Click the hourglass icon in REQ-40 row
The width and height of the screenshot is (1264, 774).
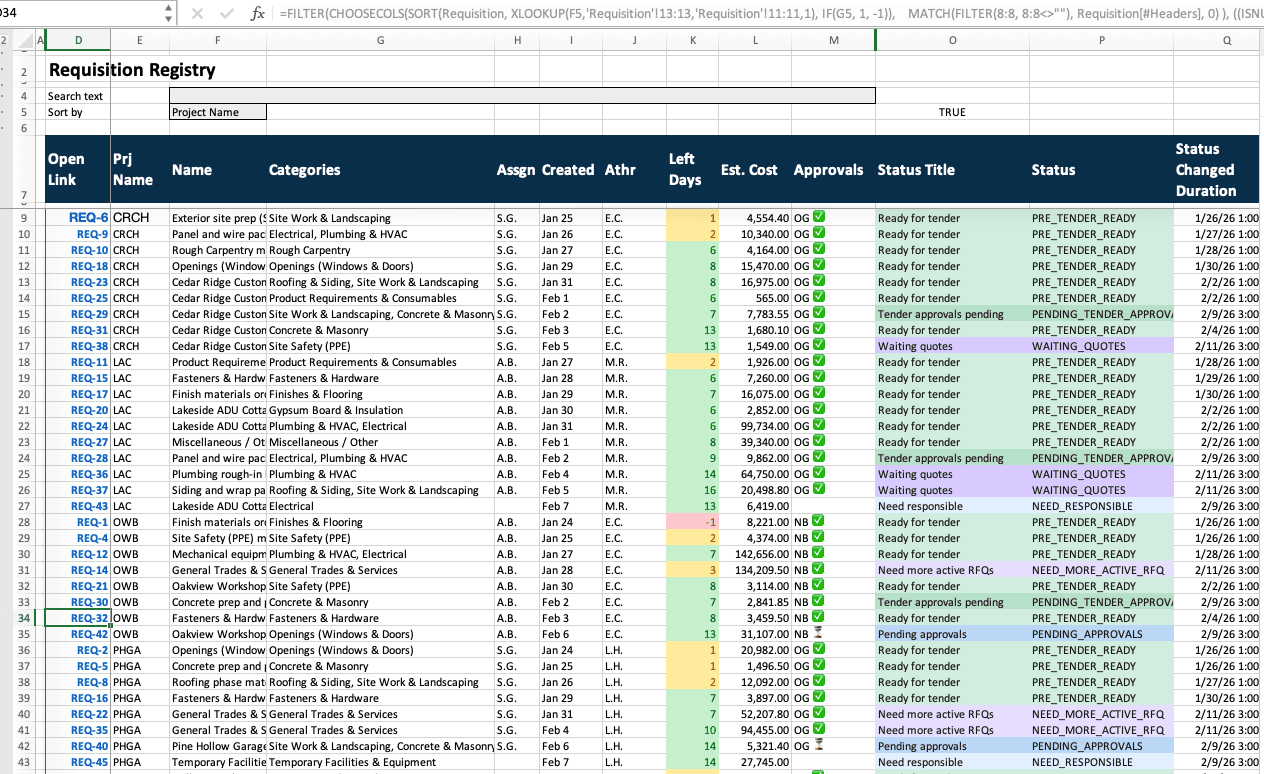pos(819,746)
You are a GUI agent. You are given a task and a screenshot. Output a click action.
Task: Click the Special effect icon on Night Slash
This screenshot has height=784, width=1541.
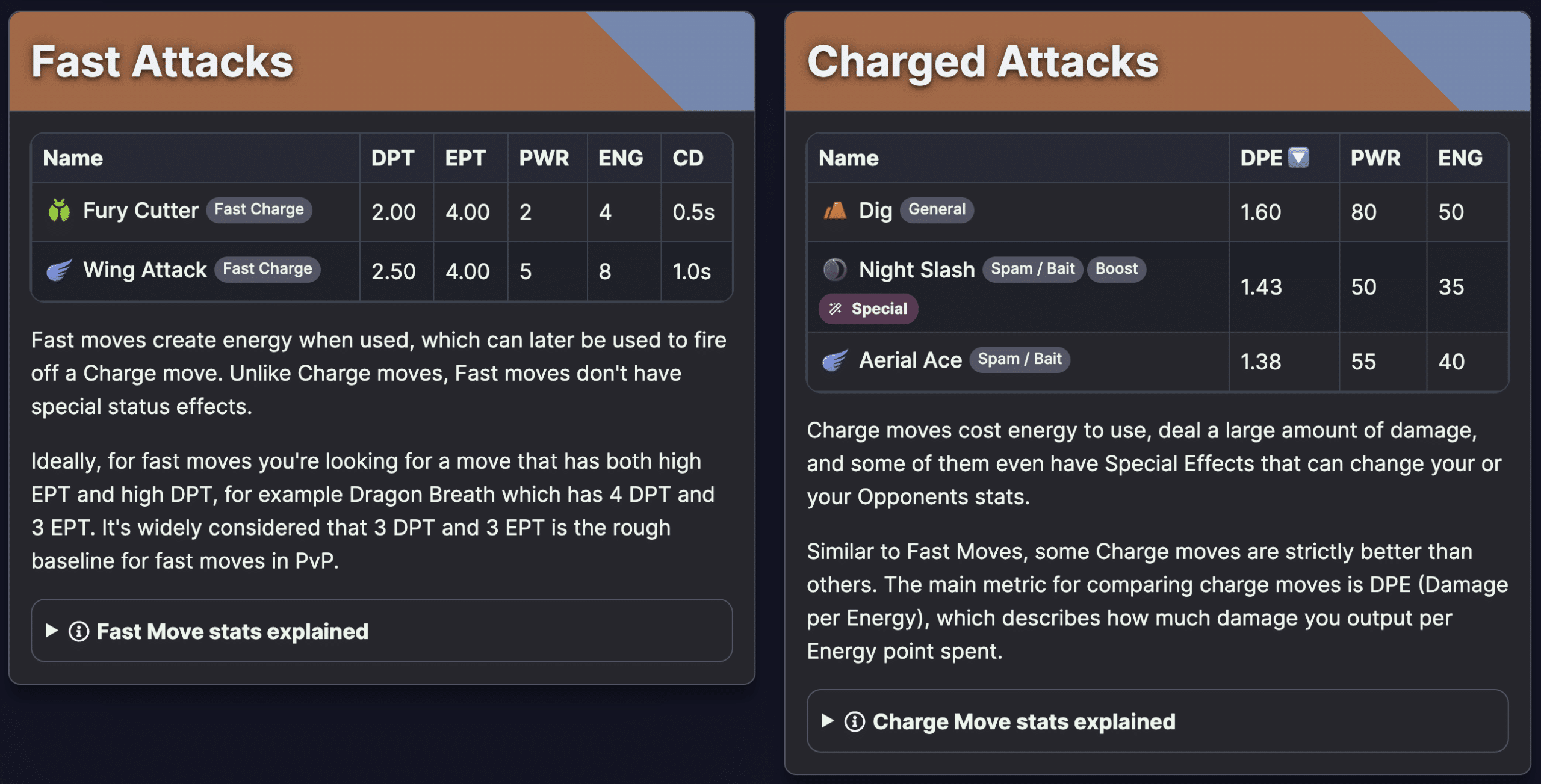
=-=-=
__WHAT THE TASK REQUIRES__
Would you write out the material above in full, exactly as given, except for its pictures?

__ANSWER SECTION__
Click the hourglass icon in REQ-40 row
The width and height of the screenshot is (1264, 774).
pos(819,746)
You are a GUI agent. You are given a task and a screenshot. Output a click action.
Task: Click the Special effect icon on Night Slash
This screenshot has height=784, width=1541.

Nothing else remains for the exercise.